Kacab BPJS-Naker Bali ini menambahkan, penyerahan JKM senilai Rp. 42 Juta kepada ahli waris dari alm. Komang Sumantri dan JKM senilai Rp 156 Juta dan JHT (Jaminan Hari Tua) senilai Rp 4,792 Juta/Tahun kepada ahli waris alm.
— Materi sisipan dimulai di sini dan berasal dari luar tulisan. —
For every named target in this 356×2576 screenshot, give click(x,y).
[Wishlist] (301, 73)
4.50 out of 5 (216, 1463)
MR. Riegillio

Dewa Ketut Suwanayasa juga merupakan wujud kehadiran negara dalam melindungi Tenaga Kerja Indonesia.
“Negara hadir untuk memberikan perlindungan bagi tenagakerja ASN maupun Non ASN dalam bentuk jaminan kematian, jaminan kecelakaan, jaminan hari tua serta jaminan kehilangan pekerjaan yang segera diluncurkan agar tidak ada lagi kemiskinan baru akibat terdampak resiko sosial sebagaimana terjadi saat ini,” tegasnya.
Kadisnakertrans Buleleng Ni Made Dwi Priyanti Koriawan dan Kadis Lingkungan Hidup Buleleng Gede Melandrat mengapresiasi penyerahan santunan JKM dan JHT kepada ahli waris yang dilakukan BPJS-Naker sebagai wujud transparansi dan komitmen pelaksanaan program JKM-Naker bagi publik.
“Dengan transparansi serta manfaat yang langsung dirasakan oleh peserta, terutama ahli warisnya, program jaminan ketenagakerjaan sebagaimana diatur Permendagri No. 27 Tahun 2021 telah kita sosialisasikan wajib mengikuti program jaminan sosial kesehatan dan ketenagakerjaan, seperti diterapkan DLH Buleleng bagi ASN maupun Non ASN,” ungkap Kadisnaker Dwi Priyanti seraya menambahkan sosialisasi perlindungan bagi pekerja juga dilakukan terhadap perusahaan dan pekerja mandiri.(kar)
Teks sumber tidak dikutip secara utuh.